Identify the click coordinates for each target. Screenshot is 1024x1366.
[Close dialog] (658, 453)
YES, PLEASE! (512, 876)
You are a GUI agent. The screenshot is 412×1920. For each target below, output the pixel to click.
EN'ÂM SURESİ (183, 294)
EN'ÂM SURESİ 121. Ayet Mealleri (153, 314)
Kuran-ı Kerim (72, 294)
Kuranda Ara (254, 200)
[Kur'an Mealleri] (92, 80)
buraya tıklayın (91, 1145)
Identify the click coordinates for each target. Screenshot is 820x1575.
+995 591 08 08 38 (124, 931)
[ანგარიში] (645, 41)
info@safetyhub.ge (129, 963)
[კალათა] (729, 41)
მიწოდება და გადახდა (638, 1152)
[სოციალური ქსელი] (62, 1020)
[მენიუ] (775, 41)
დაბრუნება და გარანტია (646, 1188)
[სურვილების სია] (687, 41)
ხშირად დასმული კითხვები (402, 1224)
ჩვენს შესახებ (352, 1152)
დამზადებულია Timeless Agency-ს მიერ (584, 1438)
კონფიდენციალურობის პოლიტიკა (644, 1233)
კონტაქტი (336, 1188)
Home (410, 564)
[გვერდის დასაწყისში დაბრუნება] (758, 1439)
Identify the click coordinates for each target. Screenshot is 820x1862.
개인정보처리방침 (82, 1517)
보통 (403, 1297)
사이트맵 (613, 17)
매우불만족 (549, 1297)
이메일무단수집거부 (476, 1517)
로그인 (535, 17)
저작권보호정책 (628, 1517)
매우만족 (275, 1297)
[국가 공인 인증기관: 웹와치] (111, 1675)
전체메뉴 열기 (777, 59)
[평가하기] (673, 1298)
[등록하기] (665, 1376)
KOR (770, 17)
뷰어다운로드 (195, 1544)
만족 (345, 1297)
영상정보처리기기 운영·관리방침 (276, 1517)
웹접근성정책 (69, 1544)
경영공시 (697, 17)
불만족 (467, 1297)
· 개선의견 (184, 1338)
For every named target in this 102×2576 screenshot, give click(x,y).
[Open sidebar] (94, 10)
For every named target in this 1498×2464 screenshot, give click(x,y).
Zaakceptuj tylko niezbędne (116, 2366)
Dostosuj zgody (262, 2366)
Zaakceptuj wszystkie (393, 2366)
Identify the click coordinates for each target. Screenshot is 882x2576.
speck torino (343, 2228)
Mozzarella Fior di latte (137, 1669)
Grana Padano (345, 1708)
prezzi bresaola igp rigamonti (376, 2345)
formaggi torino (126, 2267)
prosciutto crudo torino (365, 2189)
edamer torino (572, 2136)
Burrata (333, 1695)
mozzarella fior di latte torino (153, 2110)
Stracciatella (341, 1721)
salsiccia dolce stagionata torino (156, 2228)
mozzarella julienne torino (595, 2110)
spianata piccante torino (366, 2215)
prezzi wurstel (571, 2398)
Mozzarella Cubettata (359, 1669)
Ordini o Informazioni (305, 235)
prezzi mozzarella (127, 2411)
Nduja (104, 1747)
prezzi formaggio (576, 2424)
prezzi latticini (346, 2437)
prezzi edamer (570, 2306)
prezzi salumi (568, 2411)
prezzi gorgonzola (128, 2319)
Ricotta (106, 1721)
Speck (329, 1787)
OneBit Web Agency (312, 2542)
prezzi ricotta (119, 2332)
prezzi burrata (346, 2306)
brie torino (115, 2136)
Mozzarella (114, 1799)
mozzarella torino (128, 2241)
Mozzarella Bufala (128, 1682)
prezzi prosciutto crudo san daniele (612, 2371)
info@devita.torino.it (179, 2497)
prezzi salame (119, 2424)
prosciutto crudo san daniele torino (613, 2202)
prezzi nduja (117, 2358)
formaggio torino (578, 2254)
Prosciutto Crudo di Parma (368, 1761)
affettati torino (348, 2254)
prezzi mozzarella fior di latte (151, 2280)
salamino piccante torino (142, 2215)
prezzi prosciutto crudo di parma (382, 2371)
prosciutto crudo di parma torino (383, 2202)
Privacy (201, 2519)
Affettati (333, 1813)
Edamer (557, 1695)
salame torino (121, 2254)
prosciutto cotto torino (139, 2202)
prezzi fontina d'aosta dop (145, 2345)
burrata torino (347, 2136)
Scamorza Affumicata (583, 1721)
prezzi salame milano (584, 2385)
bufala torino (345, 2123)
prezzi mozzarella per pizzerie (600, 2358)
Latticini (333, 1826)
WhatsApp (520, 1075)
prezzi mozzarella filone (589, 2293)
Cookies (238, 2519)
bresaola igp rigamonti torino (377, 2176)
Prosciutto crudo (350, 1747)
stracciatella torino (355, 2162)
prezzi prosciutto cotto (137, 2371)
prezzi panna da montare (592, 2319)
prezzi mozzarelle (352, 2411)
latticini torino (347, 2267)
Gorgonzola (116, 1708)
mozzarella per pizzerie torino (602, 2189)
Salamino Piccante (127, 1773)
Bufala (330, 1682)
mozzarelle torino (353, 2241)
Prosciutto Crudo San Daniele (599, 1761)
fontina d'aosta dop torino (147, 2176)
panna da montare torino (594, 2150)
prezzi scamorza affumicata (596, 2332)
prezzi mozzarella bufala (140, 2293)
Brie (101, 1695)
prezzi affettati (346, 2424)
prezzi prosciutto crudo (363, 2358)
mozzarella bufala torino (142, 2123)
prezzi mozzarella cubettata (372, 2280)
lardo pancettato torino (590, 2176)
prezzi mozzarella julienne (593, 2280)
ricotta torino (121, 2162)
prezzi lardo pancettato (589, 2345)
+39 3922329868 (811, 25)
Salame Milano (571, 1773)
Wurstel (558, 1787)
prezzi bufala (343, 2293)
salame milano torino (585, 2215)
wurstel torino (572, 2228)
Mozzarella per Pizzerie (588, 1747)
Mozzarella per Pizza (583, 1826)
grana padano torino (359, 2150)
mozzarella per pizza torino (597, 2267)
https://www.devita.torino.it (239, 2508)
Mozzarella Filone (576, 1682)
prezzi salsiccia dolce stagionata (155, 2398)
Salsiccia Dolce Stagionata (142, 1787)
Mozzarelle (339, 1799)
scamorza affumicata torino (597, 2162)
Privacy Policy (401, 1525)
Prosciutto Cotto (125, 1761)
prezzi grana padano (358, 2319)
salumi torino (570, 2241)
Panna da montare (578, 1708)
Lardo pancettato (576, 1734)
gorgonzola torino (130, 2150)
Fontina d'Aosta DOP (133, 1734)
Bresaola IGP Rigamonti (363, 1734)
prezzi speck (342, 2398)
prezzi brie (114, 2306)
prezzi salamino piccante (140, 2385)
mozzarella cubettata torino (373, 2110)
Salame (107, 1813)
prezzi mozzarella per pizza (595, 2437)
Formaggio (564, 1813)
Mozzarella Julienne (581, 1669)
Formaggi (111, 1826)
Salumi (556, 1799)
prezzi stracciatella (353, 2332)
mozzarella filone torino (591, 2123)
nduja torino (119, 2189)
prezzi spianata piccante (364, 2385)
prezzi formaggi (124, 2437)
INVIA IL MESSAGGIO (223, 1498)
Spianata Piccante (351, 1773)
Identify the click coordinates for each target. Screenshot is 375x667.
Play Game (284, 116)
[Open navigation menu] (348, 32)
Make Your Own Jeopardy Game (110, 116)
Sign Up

· · · · · · ·

All lines above from the one holding "lardo pancettato torino (590, 2176)" to the one holding "mozzarella per pizza torino (597, 2267)", inclusive, are to be copied exactly; no other line is wanted.

lardo pancettato torino (590, 2176)
prezzi mozzarella julienne (593, 2280)
ricotta torino (121, 2162)
prezzi lardo pancettato (589, 2345)
+39 3922329868 (811, 25)
Salame Milano (571, 1773)
Wurstel (558, 1787)
prezzi bufala (343, 2293)
salame milano torino (585, 2215)
wurstel torino (572, 2228)
Mozzarella per Pizzerie (588, 1747)
Mozzarella per Pizza (583, 1826)
grana padano torino (359, 2150)
mozzarella per pizza torino (597, 2267)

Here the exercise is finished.